C'est
à l'âge de vingt-cinq ans que je suis devenu patagon, sans trop m'en
rendre compte, loin d'imaginer l'importance croissante que présenterait
dans ma vie, au fil des ans, cette nationalité de rechange. Jeune
explorateur, dans les années cinquante, je m'étais volontairement
enfoncé, plusieurs mois durant, dans les solitudes australes de la
Terre de Feu, la Patagonie, le Cap Horn, le détroit de Magellan, là où
se rejoignent le tout et le néant. Sur les cartes marines, en ces
temps, les contours de nombreuses îles figuraient en pointillés hypothétiques.

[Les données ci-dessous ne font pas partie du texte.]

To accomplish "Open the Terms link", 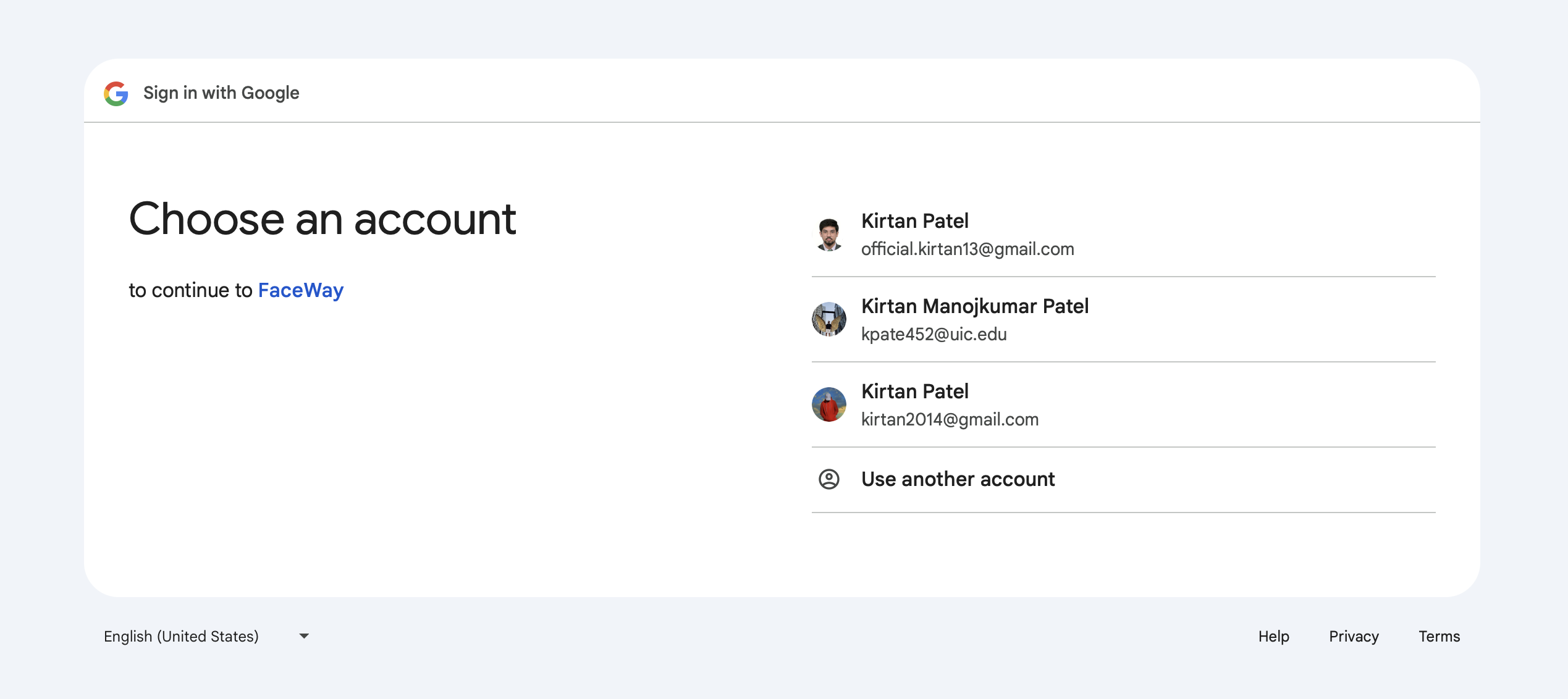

Les derniers Indiens vivants fuyaient au plus profond des fjords déserts,
emportant dans leurs canots le feu enfermé dans un pot de terre. Les mâts
des grands voiliers naufragés émergeaient encore de la surface de
l'eau noire comme des croix de cimetière, sous le vent, la pluie, la
neige qui sont les trois gorgones de cette extrémité désolée du
monde. C'est là que j'ai appris à vivre : une bonne école. C'est la
que j'ai appris à rêver ma vie. D'autres écrivains
"patagons" m'avaient précédé dans cette voie : Cendrars,
Roger Caillois, et, avant eux, Charles Cros, le plus patagon des poètes,
qui fut l'ami d'Antoine de Tounens, roi de Patagonie, et écrivit, il y
a plus de cent ans : "Ma patrie est bien loin, loin de la France et
de la Terre...
C'est beaucoup plus tard que je me souvins d'Antoine de Tounens, jeune
avoué à Périgueux, qui s'en alla par un coup de génie et de démesure
dérisoire, se faire couronner roi de Patagonie par les Indiens de ces
contrées, en 1860, fut bien vite expulsé par les autorités chiliennes
et argentines et revint en France, à Paris, où, se proclamant roi de
Patagonie en exil, tenant une sorte de cour, publiant des manifestes
signés de ministres fantômes qui n'existaient que dans son rêve, il
en fit tant qu'il déchaîna, pendant de longues années, et jusqu'à sa
mort, en 1878, des torrents de rires et de sarcasmes. Roi du rêve, en dépit
de tout. Je tenais mon souverain. Je m'étais découvert une patrie. Le
royaume imaginaire... Que souhaiter de mieux sur cette terre, en cette
époque, dans ce pays ? Il y a quatre ans déjà, j'en fis un premier
roman ou j'inventai, dans un vieux château breton, un successeur à ce
roi. Le livre s'appelait : Le Jeu du roi. Un jeu de l'esprit, un jeu du
cœur et, si je n'avais pas peur de ce mot, je dirais : un jeu de l'âme.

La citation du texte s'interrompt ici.